Lebih jauh lagi, pemahaman dan penjelasan bukanlah dua proses intelektual
yang berbeda, akan tetapi proses yang secara bersamaan diaplikasikan terhadap dua
kerangka referensi yang berbeda (Goldmann, 1975: 163). Artinya, hasil dari analisis
terhadap struktur karya tertentu (katakanlah roman The Scarlet Letter) akan sangat
membantu dalam memahami pandangan dunia yang diekspresikan di dalam karya
tersebut, selain itu hasil dari pemahaman terhadap pandangan dunia tersebut dapat
membantu menjelaskan terbentuknya struktur di dalam karya tersebut. Berikutnya,
hasil dari pemahaman terhadap pandangan dunia akan membantu dalam memahami
kelompok sosial pengarang yang memiliki pandangan dunia tersebut (dalam hal ini
kelompok sosial Nathaniel Hawthorne menjadi fokus kajian), selain itu dari
pemahaman terhadap kelompok sosial tersebut dapat juga membantu dalam
menjelaskan terbentuknya pandangan dunia yang dimaksud di dalam karya sastra.
1.7.1 Sumber Data
Adapun sumber data utama penelitian ini adalah teks roman TSL karya
Nathaniel Hawthorne. Data utama tersebut meliputi; teks roman TSL yang
menggambarkan hubungan antara tokoh yang satu dengan tokoh yang lain maupun
hubungan antara tokoh dengan lingkungan sekitarnya sehingga terlihat problematika
33
yang dihadapi oleh masing-masing tokoh. Selain sumber data utama tersebut,
penelitian ini juga didukung oleh data sekunder yang berupa sumber tertulis yang
mendeskripsikan latar kehidupan sosial pengarang dan peristiwa-peristiwa sosial di
Amerika yang menghasilkan karya tersebut.
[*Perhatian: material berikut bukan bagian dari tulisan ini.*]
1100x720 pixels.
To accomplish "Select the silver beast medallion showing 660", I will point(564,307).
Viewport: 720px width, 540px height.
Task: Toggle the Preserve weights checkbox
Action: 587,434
Data-data tersebut mencakup aspek
kehidupan sosial pengarang Nathaniel Hawthorne yang berhubungan dengan karya
ini, juga latar belakang sejarah atau peristiwa sosial yang mengkondisikan terciptanya
karya, dan juga pandangan Hawthorne tentang masyarakatnya.
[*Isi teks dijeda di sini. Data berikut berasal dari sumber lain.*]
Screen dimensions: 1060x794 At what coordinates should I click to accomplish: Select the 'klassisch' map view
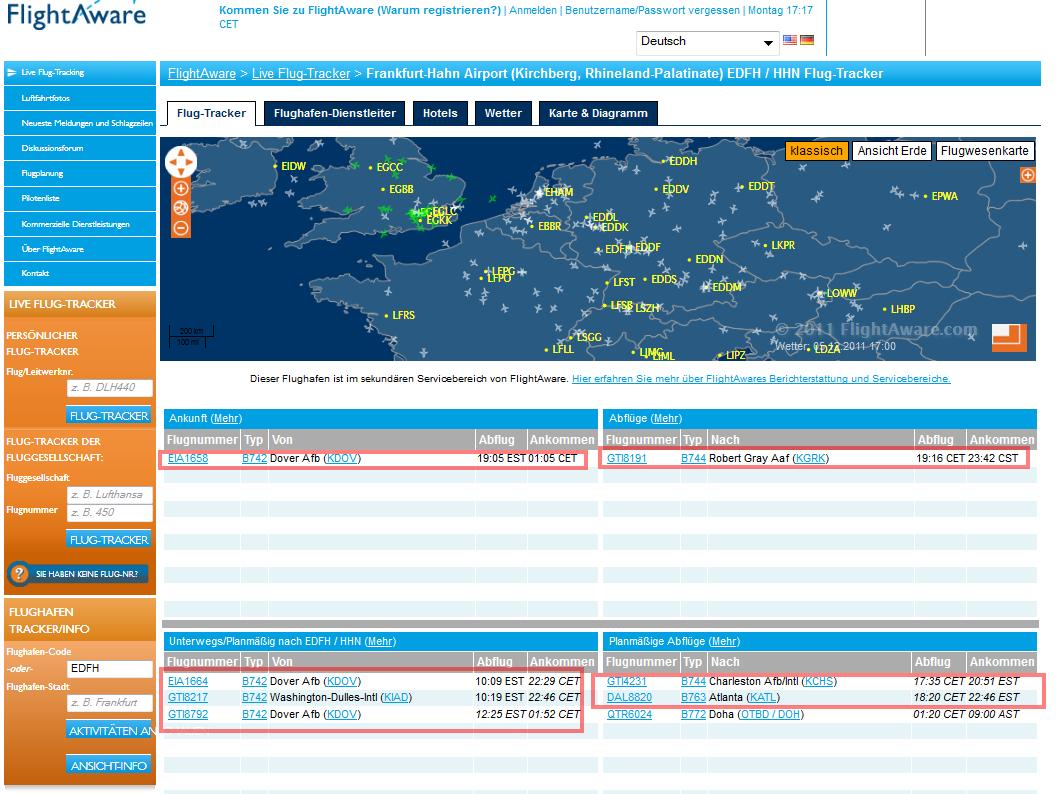tap(816, 151)

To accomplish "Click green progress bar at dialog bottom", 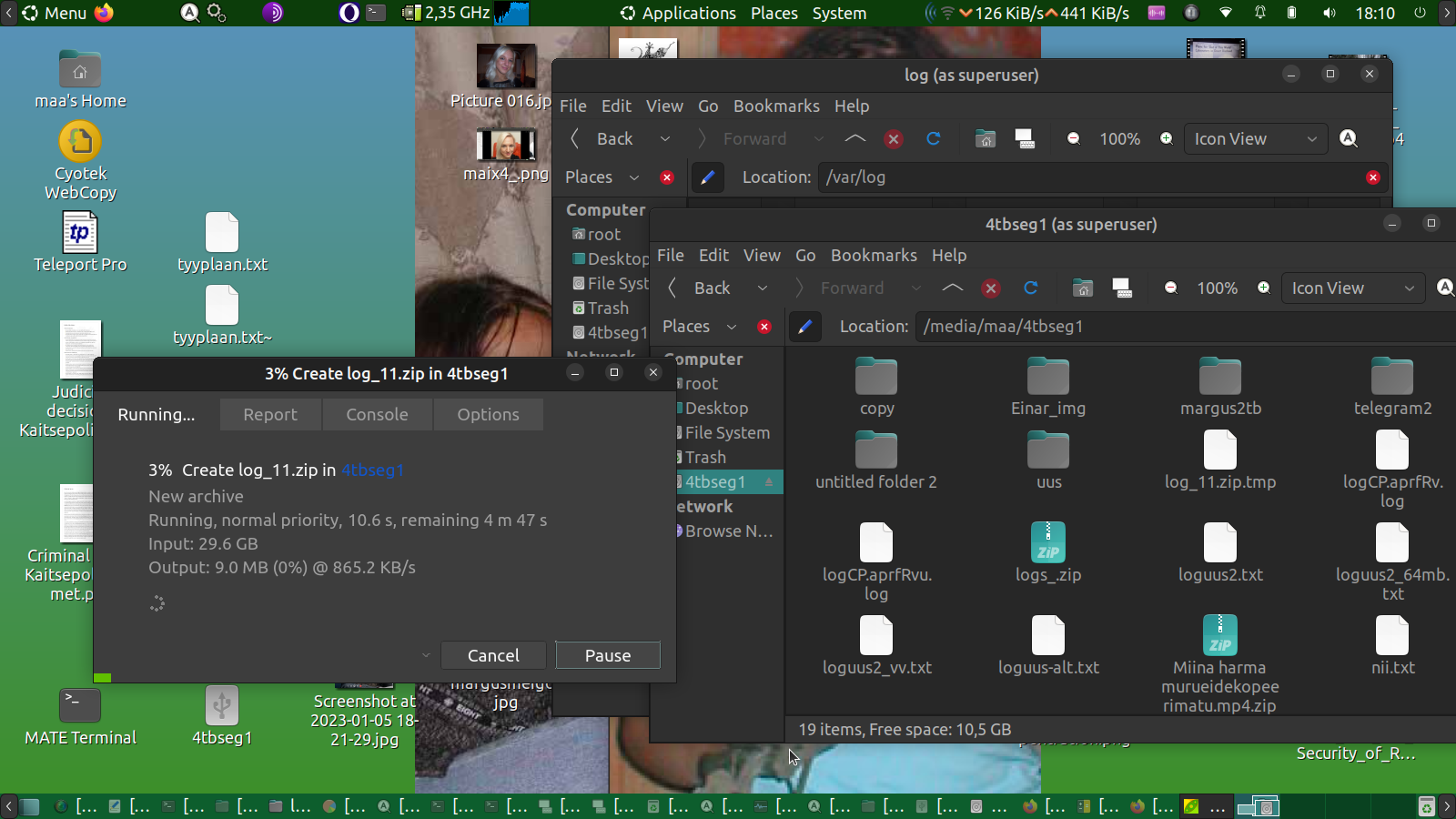I will click(103, 677).
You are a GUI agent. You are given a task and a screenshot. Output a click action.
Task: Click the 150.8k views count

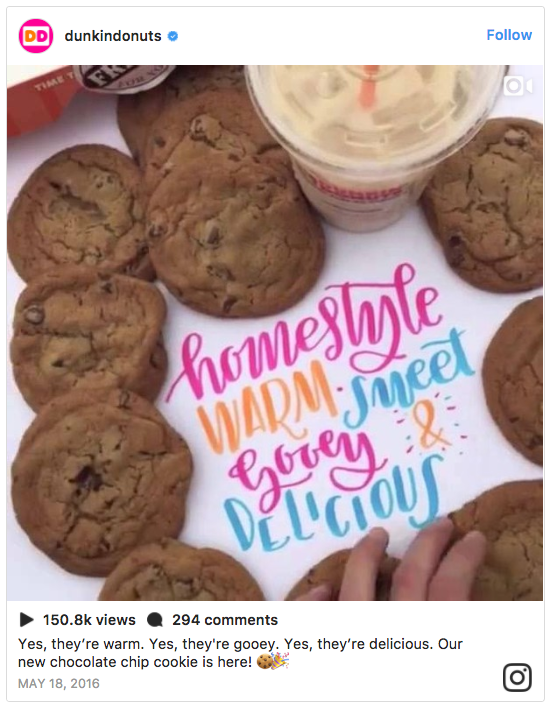(x=89, y=619)
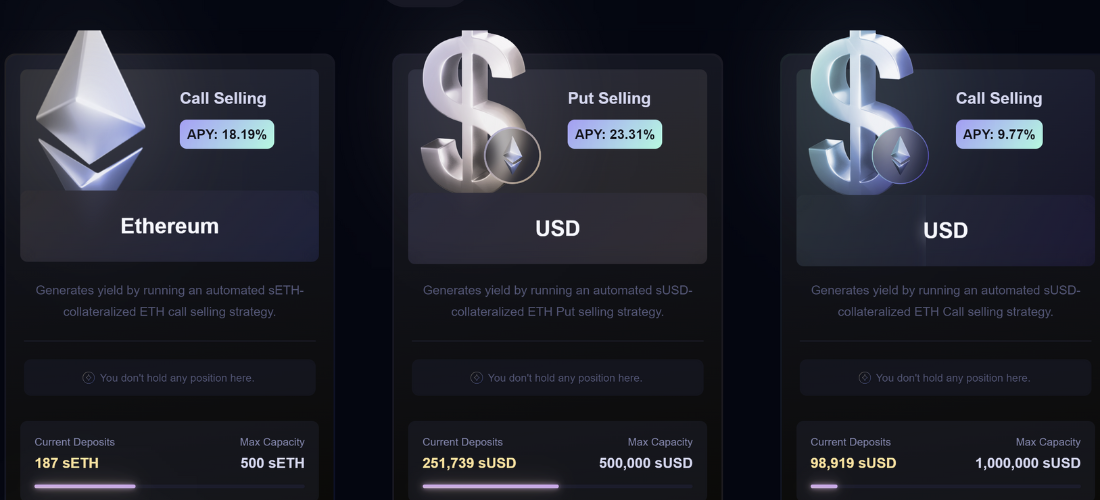Click the 98,919 sUSD deposits progress bar
This screenshot has width=1100, height=500.
click(945, 486)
1.7.2 Teknik Analisis Data
Teknik pelaksanaan metode dialektik yang melingkar serupa itu berlangsung
sebagai berikut. Pertama, peneliti membangun sebuah model yang dianggapnya
memberikan tingkat probabilitas tertentu atas dasar bagian. Kedua, ia melakukan
pengecekan terhadap model itu dengan membandingkannya dengan keseluruhan
dengan cara menentukan: sejauh mana setiap unit yang dianalisis tergabungkan dalam
hipotesis yang menyeluruh, daftar elemen-elemen dan hubungan-hubungan baru yang
tidak diperlengkapi dalam model semula, frekuensi elemen-elemen dan hubungan-
hubungan yang diperlengkapi dalam model yang sudah dicek tersebut (Goldman,
1970: 602-603 dalam Faruk, 2012: 79).
Secara garis besar, teknik tersebut dijabarkan sebagai berikut; pertama-tama,
penelitian ini menggunakan teknik menelaah satuan-satuan linguistik yang signifikan
yang ada dalam teks karya sastra yang menjadi sumbernya atas dasar konsep-konsep
34
teoritik yang digunakan. Data-data di dalam penelitian ini akan dihubungkan satu
sama lain dengan metode dialektik yang berlaku pada level karya sastra, yaitu dengan
menyelaraskan bagian dengan keseluruhan sampai terbentuk sebuah struktur dengan
koherensi maksimal, khususnya struktur yang berpola oposisi biner. Selain itu, teknik
yang dipakai dalam penelitian ini juga mengamati data sekunder yang berupa hasil-
hasil kajian sejarah dan sosial. Metode dialektik juga digunakan untuk menganalisa
hubungan hasil analisa yang akan dilakukan dengan menempatkannya di dalam
keseluruhan struktur sosial yang terkait.
1.8 Sistematika Penulisan
Secara garis besar, hasil dari penelitian ini ditulis dengan sistematika dan
secara berurutan sebagai berikut:
BAB I : Menyajikan latar belakang, rumusan masalah, tujuan penelitian, masalah
penelitian, tinjauan pustaka, landasan teori, metode penelitian, dan
sistematika penulisan.
BAB II : Menjawab rumusan masalah pertama dengan menganalisis struktur roman
TSL.
BAB III : Menjawab rumusan masalah kedua dengan menganalisis pandangan dunia
yang diekspresikan di dalam roman TSL.
35
BAB IV : Menjawab rumusan masalah ketiga dengan mengungkapkan kelompok
sosial yang memiliki pandangan dunia yang diekspresikan di dalam roman
TSL.
BAB V : Menyajikan kesimpulan dan saran.